Maybe the best approach is to combine the two: use approximate search for the first word, and prefix for the rest, eg:
britis~3 m*
will find "british museum" and also "british mint", etc.
We finally decided that we want prefix
Timing
(Old observation)
- The backend executes a prefix query "re*" in 14s (5482 results) and a non-prefix query "re" in 1.3s (16 results).
- The frontend is much slower (minutes) because of js-part of the autocomplete component which is slow to deal with big result sets.
Data as of 3 Sep 2012. Timing is in ms:
Query | #Results | Owlim4 Local | Owlim4 Remote | Owlim5 Local | Owlim5 Remote |
---|---|---|---|---|---|
oil p | 27 | 906 | 1752 | 1113 | 425 |
rem | 130 | 2143 | 10753 | 2721 | 1508 |
fieren | 1 | 7 | 138 | 25 | 30 |
Vries | 18 | 22 | 188 | 60 | 41 |
Poorter | 3 | 10 | 91 | 17 | 29 |
Metropolitan | 29 | 97 | 319 | 174 | 122 |
Lon | 1151 | 2666 | 20075 | 4740 | 5146 |
London | 448 | 1937 | 20606 | 2832 | 4426 |
Lucene Alone vs with Thesaurus Restrictions
Mitac timed the Lucene query alone, without the additional thesaurus restrictions
- OWLIM/Lucene restriction alone: 200-500ms
- additional SPARQL clauses (thesaurus restrictions): 1-5s (5-10 times slower)
Lucene Direct vs Lucene in Owlim
Mitac implemented Lucene direct indexing (using LuceneAPI).

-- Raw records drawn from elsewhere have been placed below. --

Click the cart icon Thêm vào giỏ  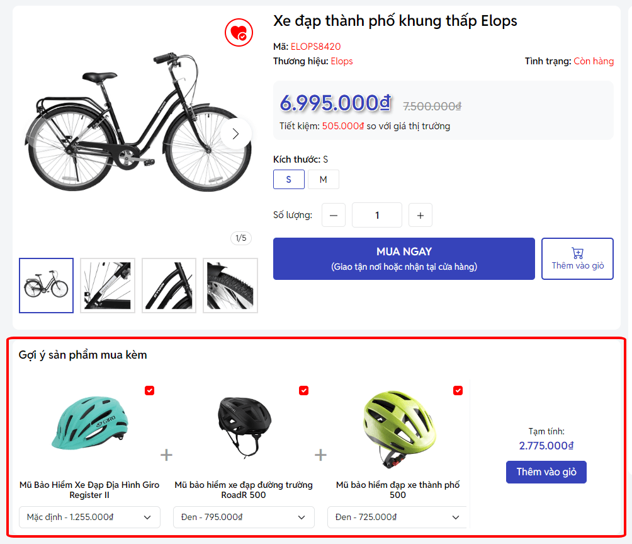click(577, 258)
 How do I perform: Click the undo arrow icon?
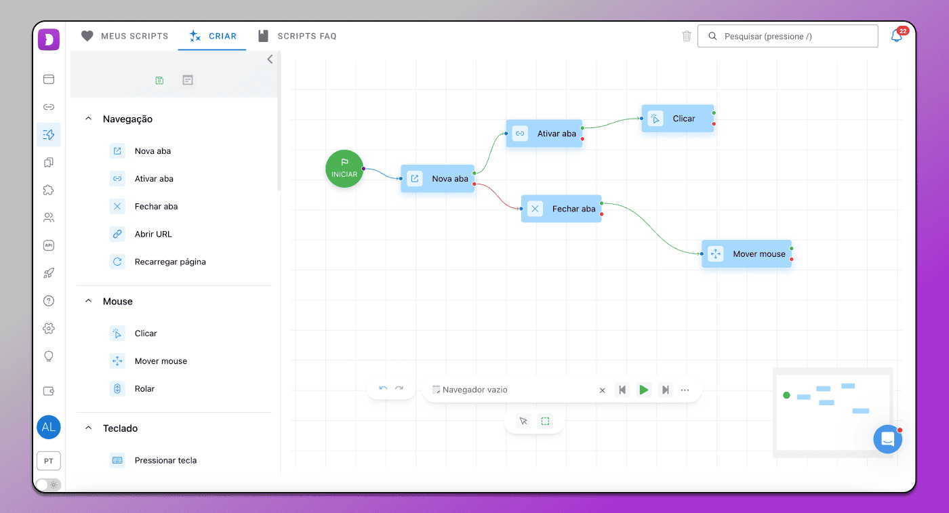click(383, 388)
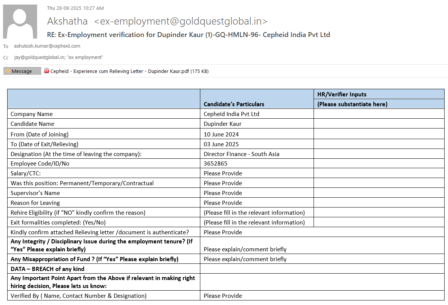Viewport: 448px width, 305px height.
Task: Click the HR input cell for Salary/CTC
Action: [379, 173]
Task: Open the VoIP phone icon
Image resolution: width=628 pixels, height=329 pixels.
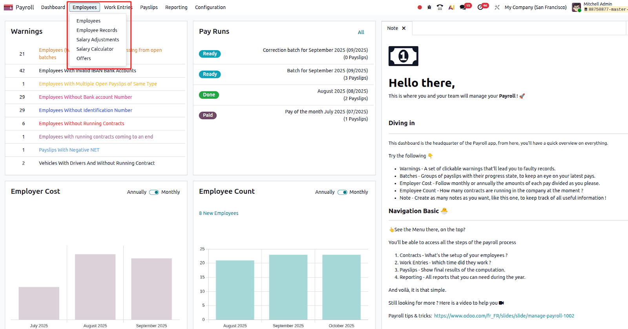Action: [x=440, y=7]
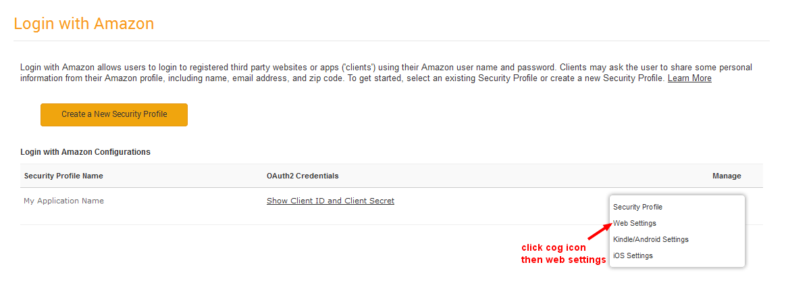This screenshot has width=786, height=294.
Task: Click the My Application Name profile entry
Action: [x=63, y=201]
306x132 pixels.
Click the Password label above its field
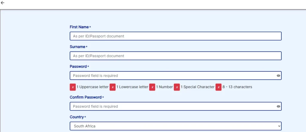(x=78, y=66)
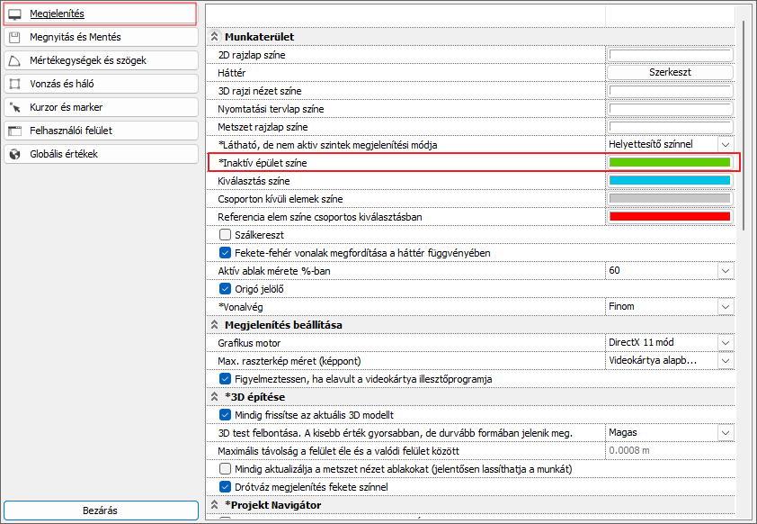
Task: Open the Vonalvég Finom dropdown
Action: tap(725, 306)
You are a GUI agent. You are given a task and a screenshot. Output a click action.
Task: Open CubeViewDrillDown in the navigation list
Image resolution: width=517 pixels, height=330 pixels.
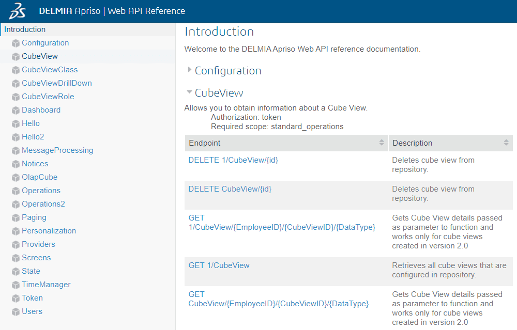(x=57, y=83)
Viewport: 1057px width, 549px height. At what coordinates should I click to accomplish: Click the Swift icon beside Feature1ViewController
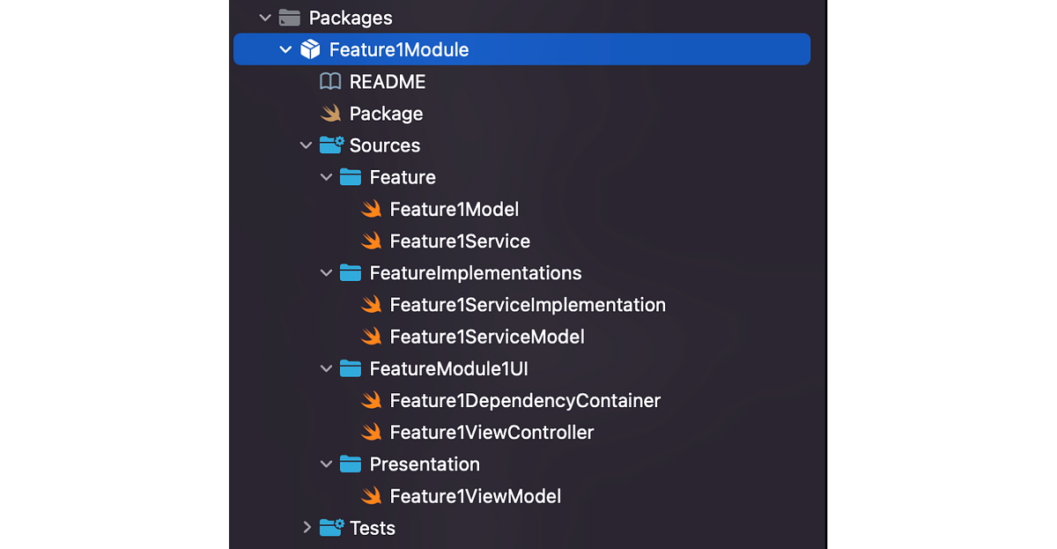coord(371,432)
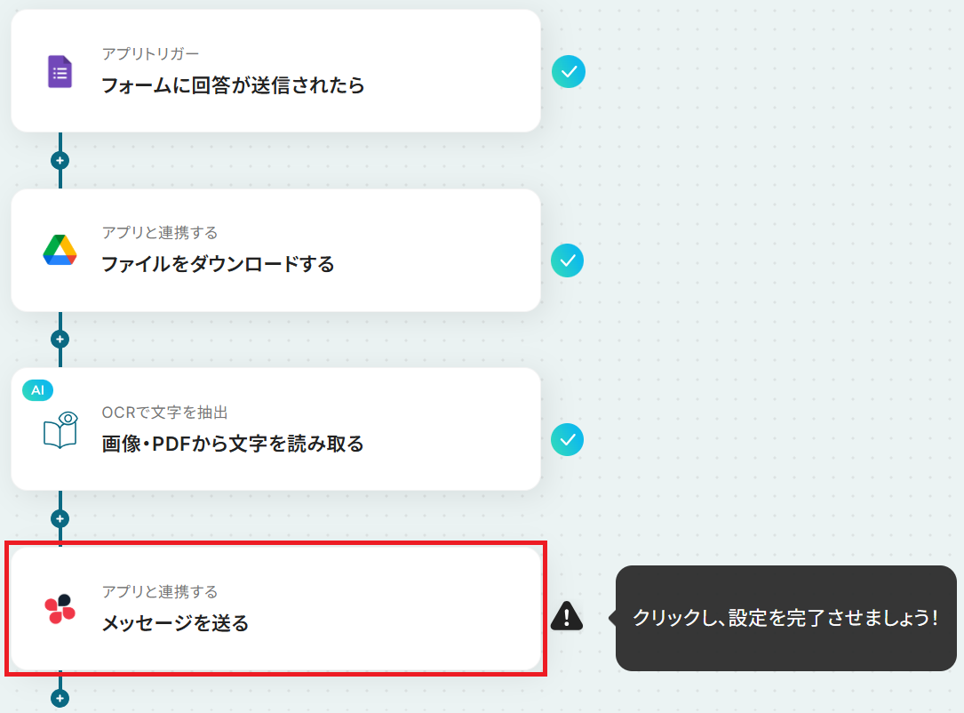964x713 pixels.
Task: Open the メッセージを送る step card
Action: [x=275, y=608]
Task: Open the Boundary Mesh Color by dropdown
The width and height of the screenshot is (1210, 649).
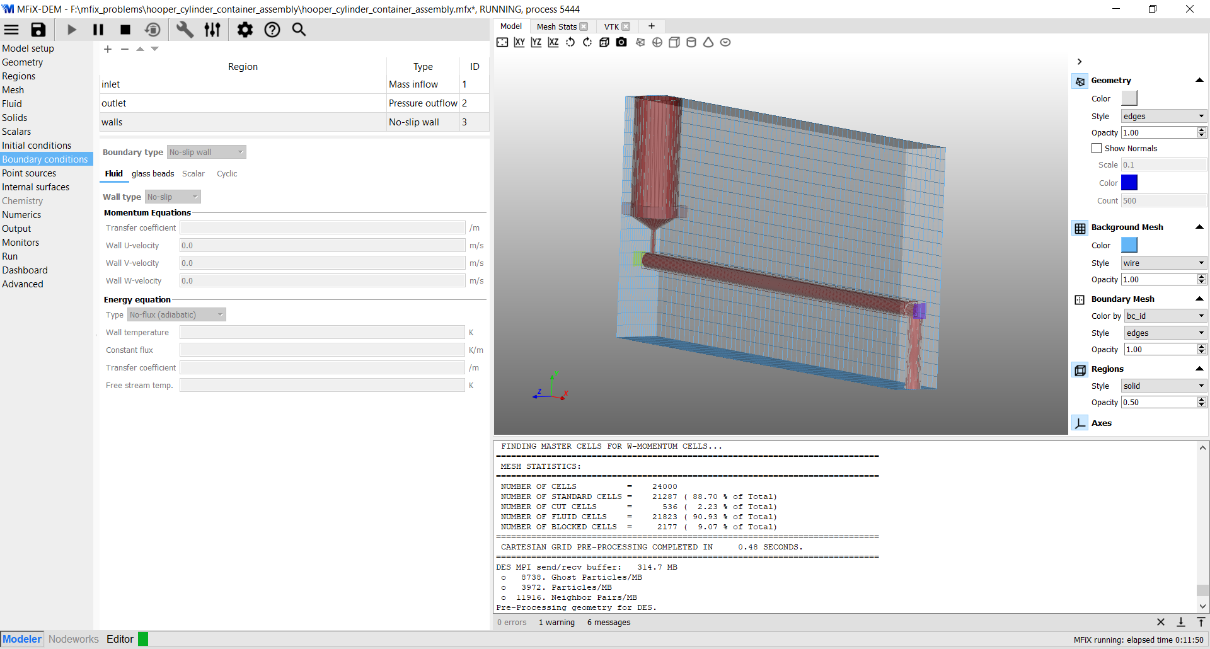Action: pos(1165,316)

The index is created from the existing thesauri terms and has the following fields:
Field | Description | STORE/INDEX options |
---|---|---|
CONTENT | all rdf:label-s | Store.NO, Index.ANALYZED |
RANK | rdfRank from OWLIM | Store.YES, Index.NO; Used in the final lucene ordering |
THES | List of the thesauri to which the current item belongs, separated by space | Store.YES, Index.NO |
LABEL | prefLabel, previously computed by the rule (en, none, nl) - cached in this field | Store.YES, Index.NO |
SCOPENOTE | The scope note, previously computed - cached in this field | Store.YES, Index.NO |
URI | The URI of the item | Store.YES, Index.NO |
- the indexing takes ~30mins, including the execution of the Owlim queries
- the performance of the search varies from 22% (for easier searches, like "Poorter" above to 8800% for "Lon*"). See the spreadsheet for details
- tested that the top results of the current search and the new search match (up to certain point at least; e.g. for 100 or more results we cannot expect the order to be the same - just for the items with a non-zero rank)

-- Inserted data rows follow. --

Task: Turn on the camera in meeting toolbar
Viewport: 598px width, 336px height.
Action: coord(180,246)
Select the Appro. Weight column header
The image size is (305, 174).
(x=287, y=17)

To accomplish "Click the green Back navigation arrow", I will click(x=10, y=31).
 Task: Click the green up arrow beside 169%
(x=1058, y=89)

- there are two differences, for "rem*" and for "ams*" where the LuceneDirect search results 8 and 1 less results, respectively. This is probably related to some of the searcher options in Lucene and seems OK
lucene-direct-vs-owlim.xlsx
The autocomplete of an AZ project by our LifeSci group uses prefix, and is fast.
Vlado asked Dancho: it uses an external SOLR index (parallel Lucene), not the Lucene index embeded in OWLIM.